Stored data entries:
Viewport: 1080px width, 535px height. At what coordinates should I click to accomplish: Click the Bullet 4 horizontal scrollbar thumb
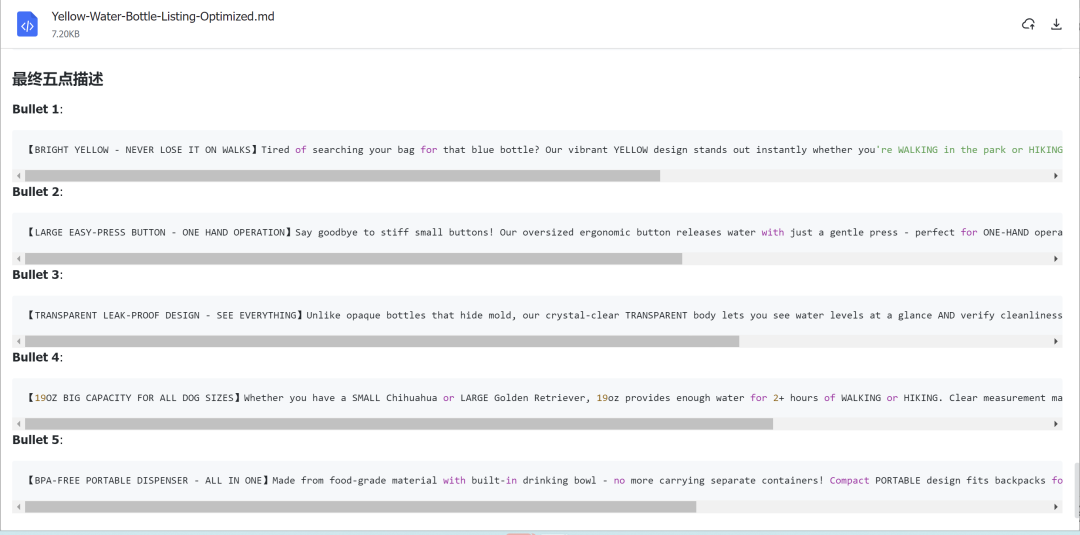399,424
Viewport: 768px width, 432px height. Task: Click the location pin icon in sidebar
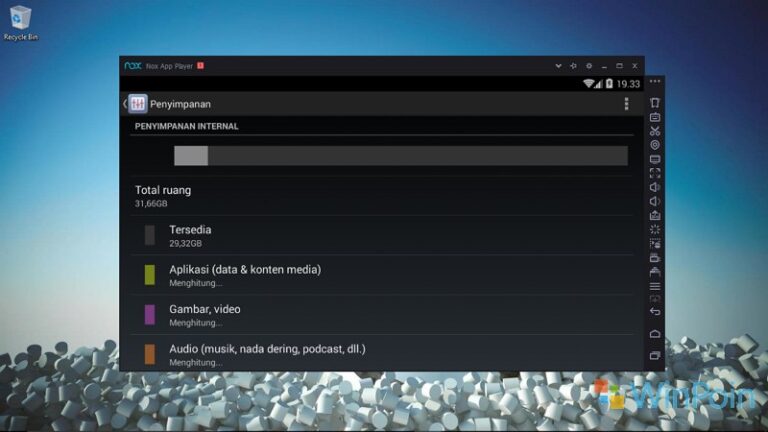pyautogui.click(x=655, y=144)
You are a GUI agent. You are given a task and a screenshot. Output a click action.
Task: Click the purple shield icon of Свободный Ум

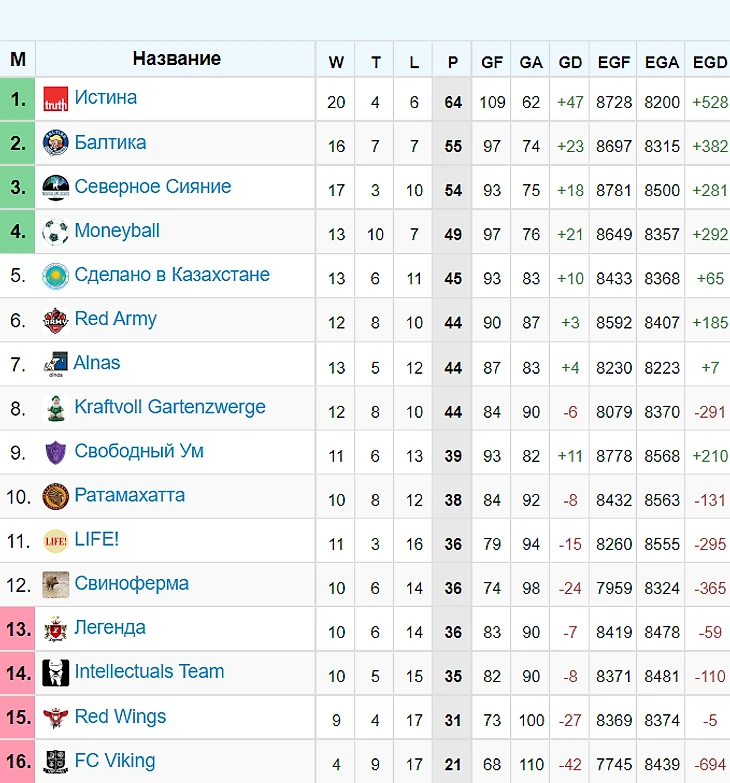pos(55,452)
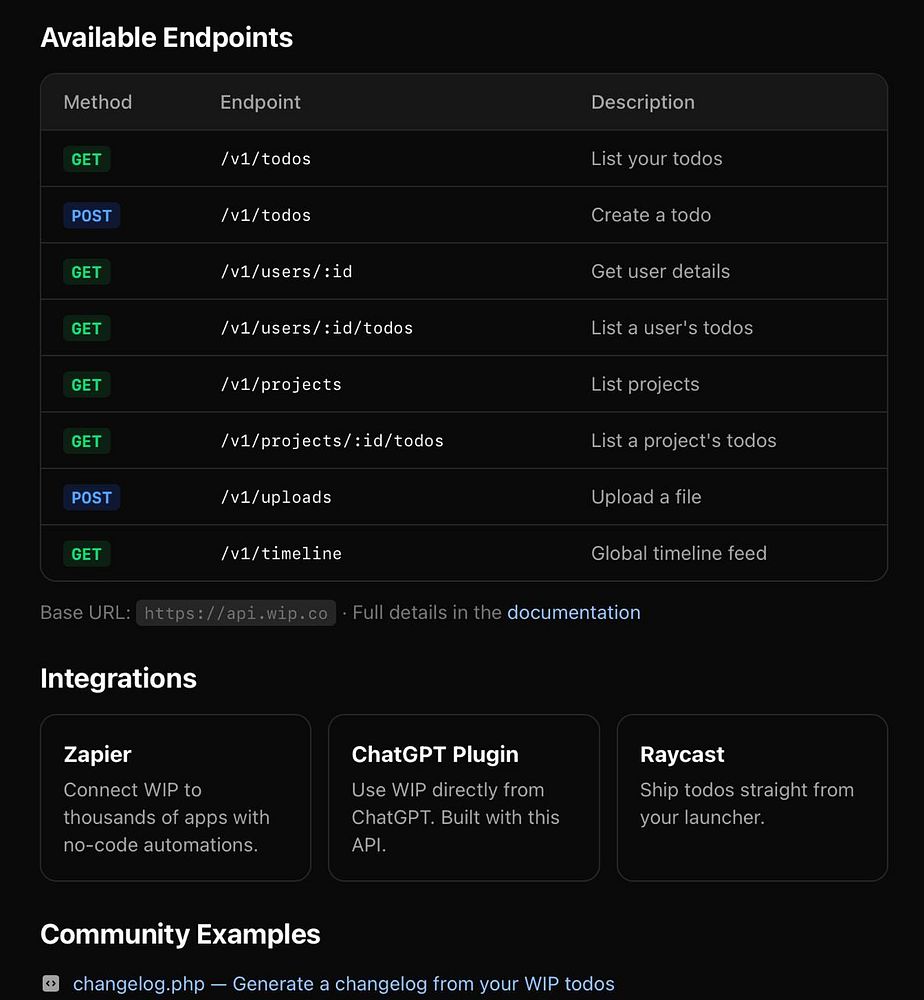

**Task prompt**
Repeat the data above exactly, leaving out any pictures it holds.

**Response area**
Viewport: 1080px width, 535px height. At what coordinates should I click to accomplish: Click the Bullet 4 horizontal scrollbar thumb
399,424
Viewport: 768px width, 432px height. Task: Click the location pin icon in sidebar
pyautogui.click(x=655, y=144)
You are a GUI agent. You are given a task and a screenshot. Output a click action.
Task: Click the purple shield icon of Свободный Ум

pos(55,452)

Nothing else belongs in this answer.